Plus nous nous sommes penchés sur l'enseignement dans des classes hétérogènes, plus il nous est apparu clairement que l'évaluation par des notes ne correspondait pas à notre concept, et nous empêchait même de pouvoir évaluer les enfants de manière diversifiée et en mettant l'accent sur leur développement. Le nouveau concept d'évaluation du canton d'Argovie nous a laissé une telle marge de manœuvre que nous avons pu nous engager sur la voie d'une évaluation axée sur les compétences.
L'objectif est que les élèves n'apprennent plus pour obtenir une bonne note.
Nous avons commencé par ne plus attribuer de notes aux élèves sous les examens et les évaluations et par utiliser davantage de grilles de compétences. Nous n'avons pas pu contourner la directive cantonale selon laquelle le bulletin annuel doit être établi avec des notes, mais la manière d'obtenir cette évaluation par notes a changé.
Mais comment fonctionne l'évaluation axée sur l'encouragement sans notes ? L'objectif est que les élèves n'apprennent plus pour obtenir une bonne note. Ils apprennent parce qu'ils reçoivent un feed-back ciblé, différencié et individuel sur leurs performances et sont ainsi motivés à toujours s'améliorer et à découvrir de nouvelles choses. L'enseignant organise régulièrement des entretiens d'apprentissage avec les enfants.

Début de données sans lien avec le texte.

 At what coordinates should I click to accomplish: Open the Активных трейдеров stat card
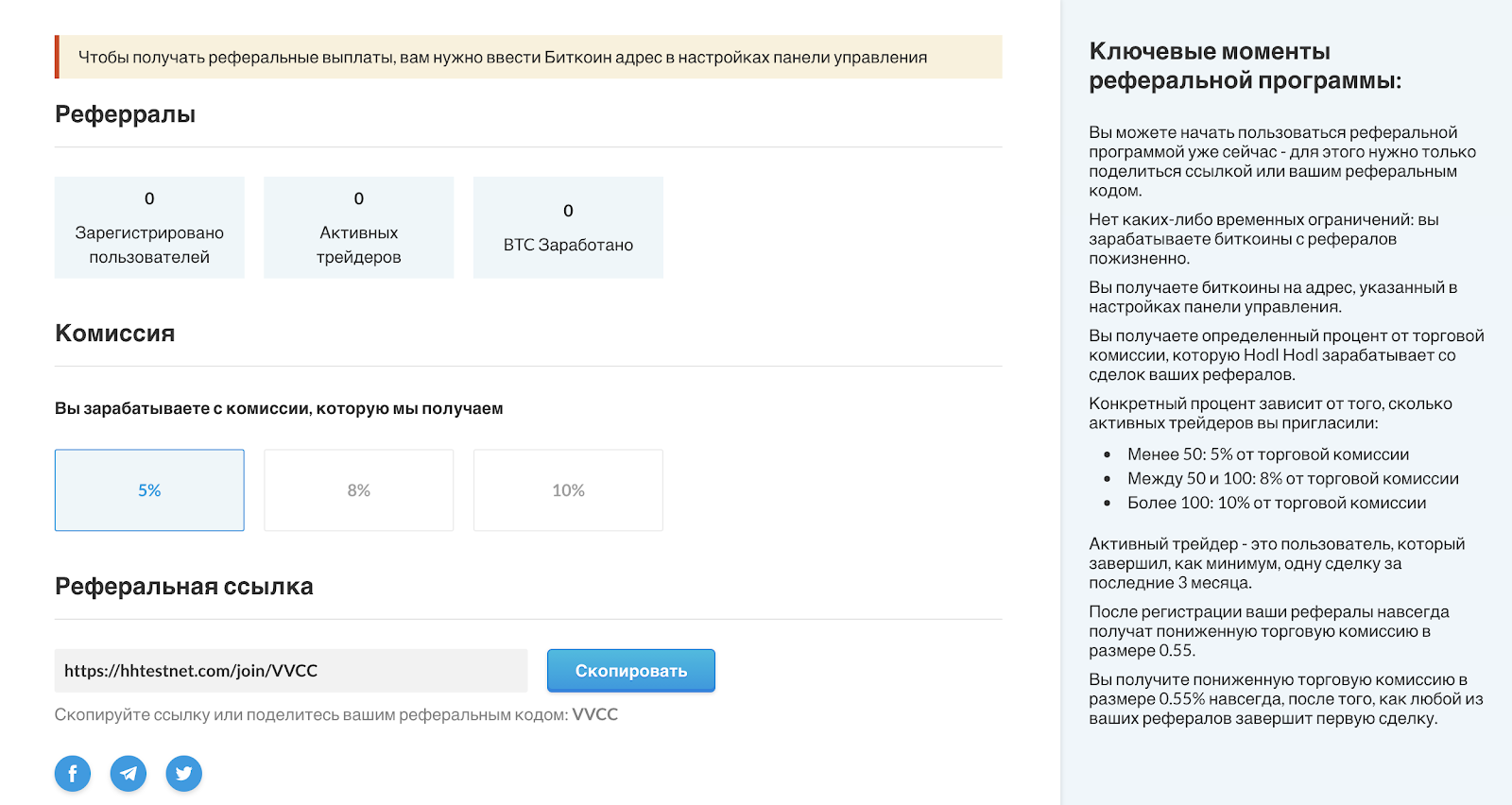(358, 228)
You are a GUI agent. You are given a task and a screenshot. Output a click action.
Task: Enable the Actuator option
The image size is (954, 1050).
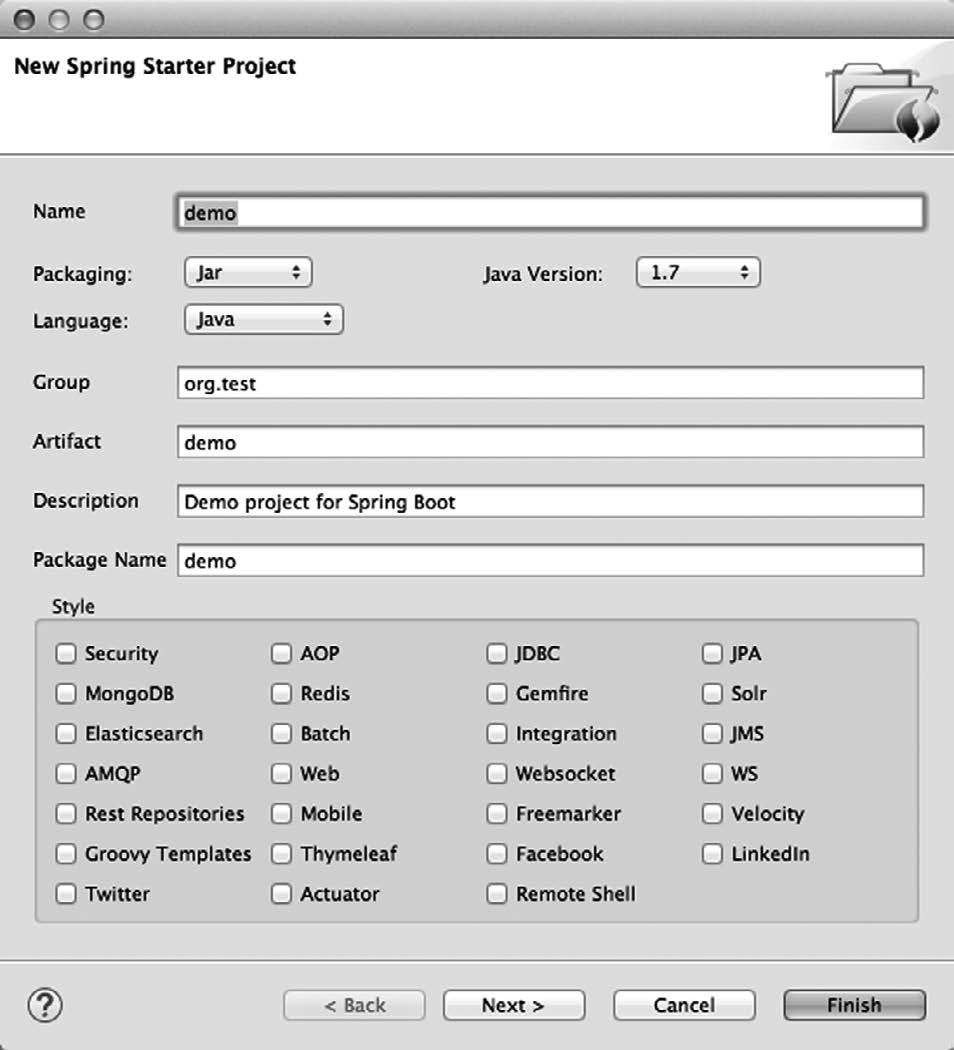282,894
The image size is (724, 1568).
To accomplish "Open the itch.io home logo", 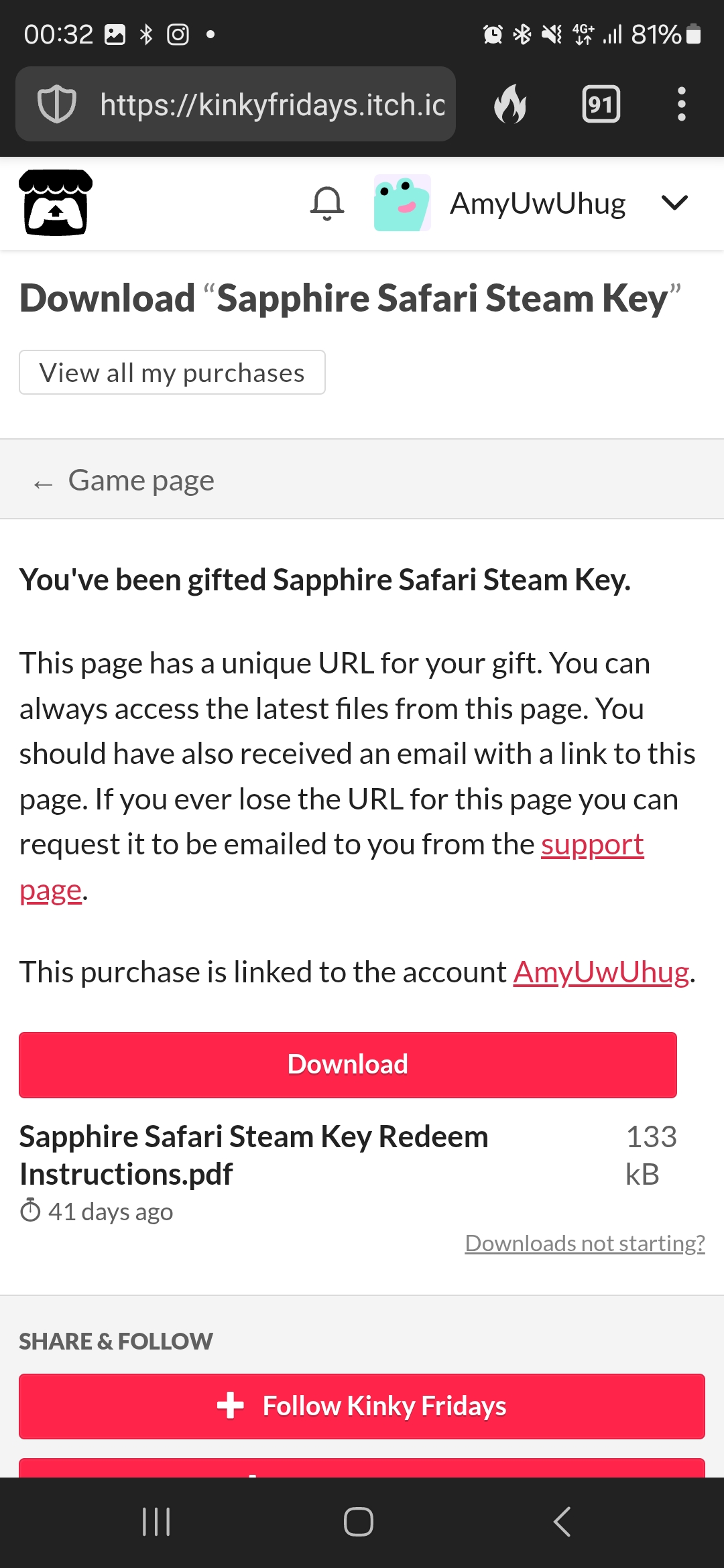I will coord(56,202).
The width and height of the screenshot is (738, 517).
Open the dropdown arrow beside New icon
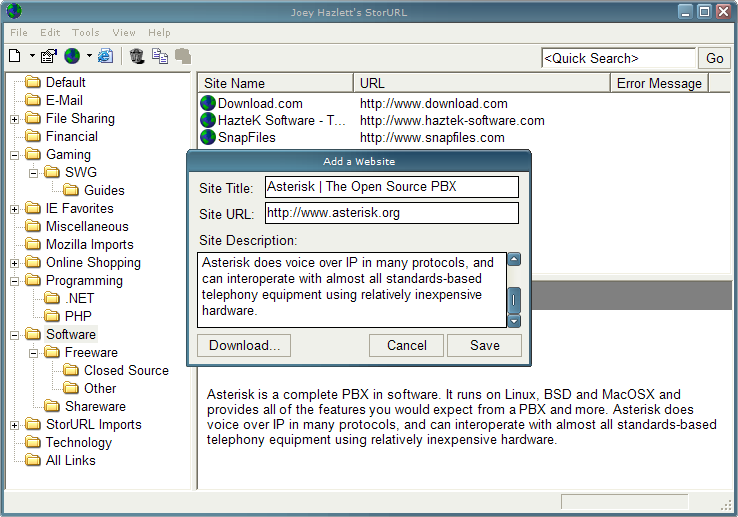click(x=32, y=57)

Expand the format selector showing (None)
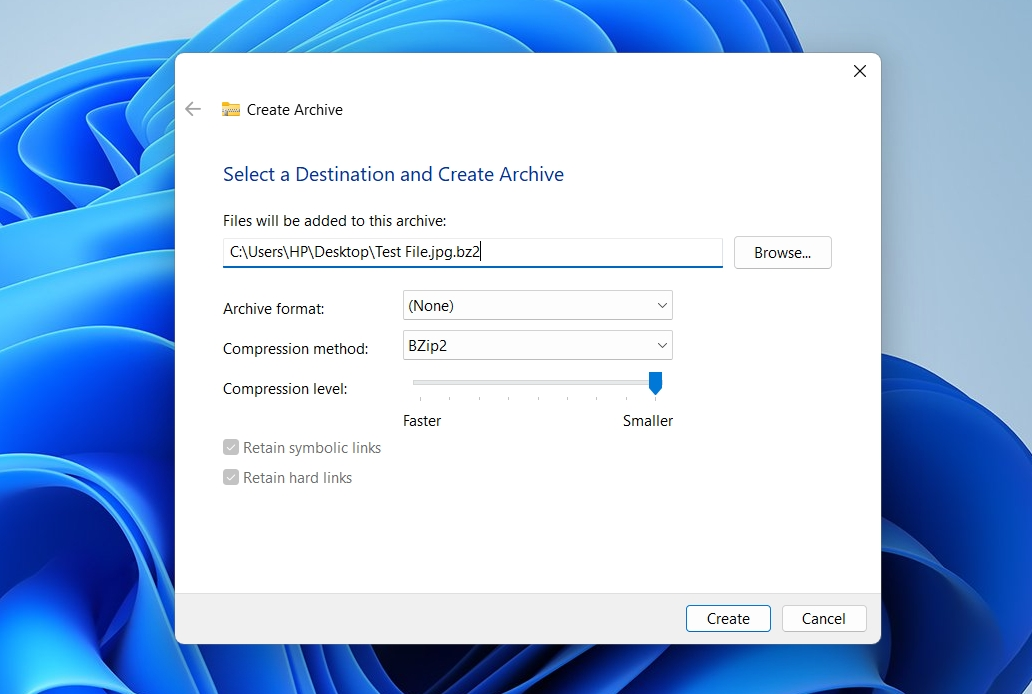[537, 305]
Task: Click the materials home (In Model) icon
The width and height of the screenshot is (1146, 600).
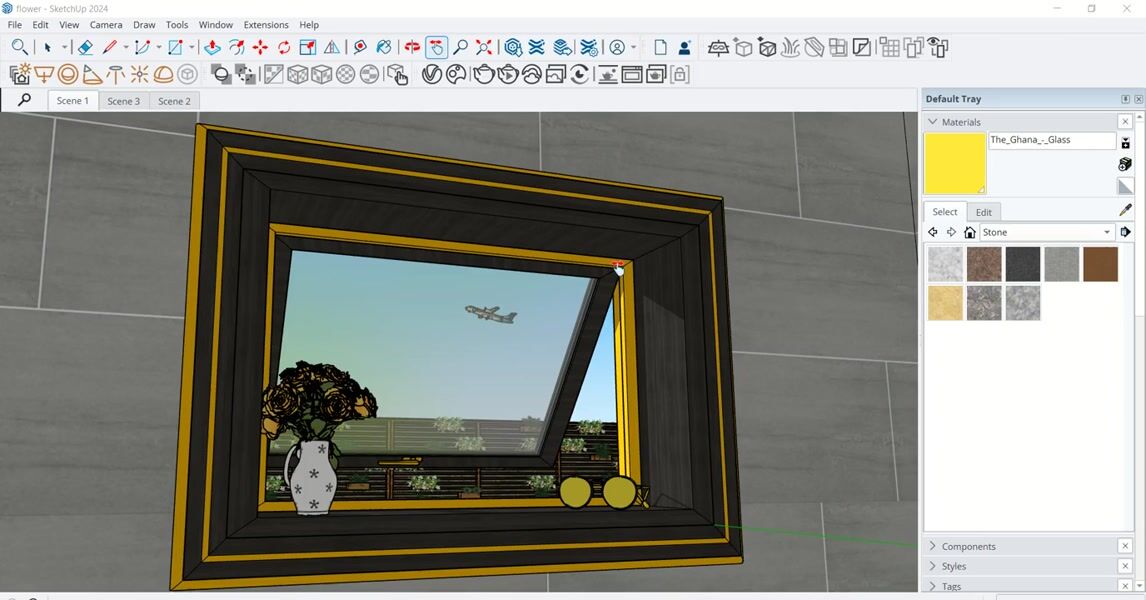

Ensemble, ils discutent des tâches, des performances et des travaux.
Ces réunions portent sur des questions telles que
Comment me suis-je débrouillé pour résoudre la tâche ? Où cela s'est-il bien passé, où ai-je rencontré des difficultés ? Ai-je pu me concentrer sur mon travail, ai-je été distrait ? Qu'est-ce qui m'a aidé, qu'est-ce qui m'a soutenu ? Où des difficultés sont-elles apparues ?
Quels progrès ai-je faits dans mon apprentissage ? Où, dans quelles compétences me suis-je amélioré ? Qu'est-ce que je n'ai pas encore compris ? Qu'est-ce que je dois encore pratiquer ?
Quels sont les objectifs que j'ai atteints ? Pour quels objectifs dois-je travailler à nouveau ? Quels sont les objectifs que je souhaite atteindre dans une prochaine étape ? Comment vais-je planifier la mise en œuvre ?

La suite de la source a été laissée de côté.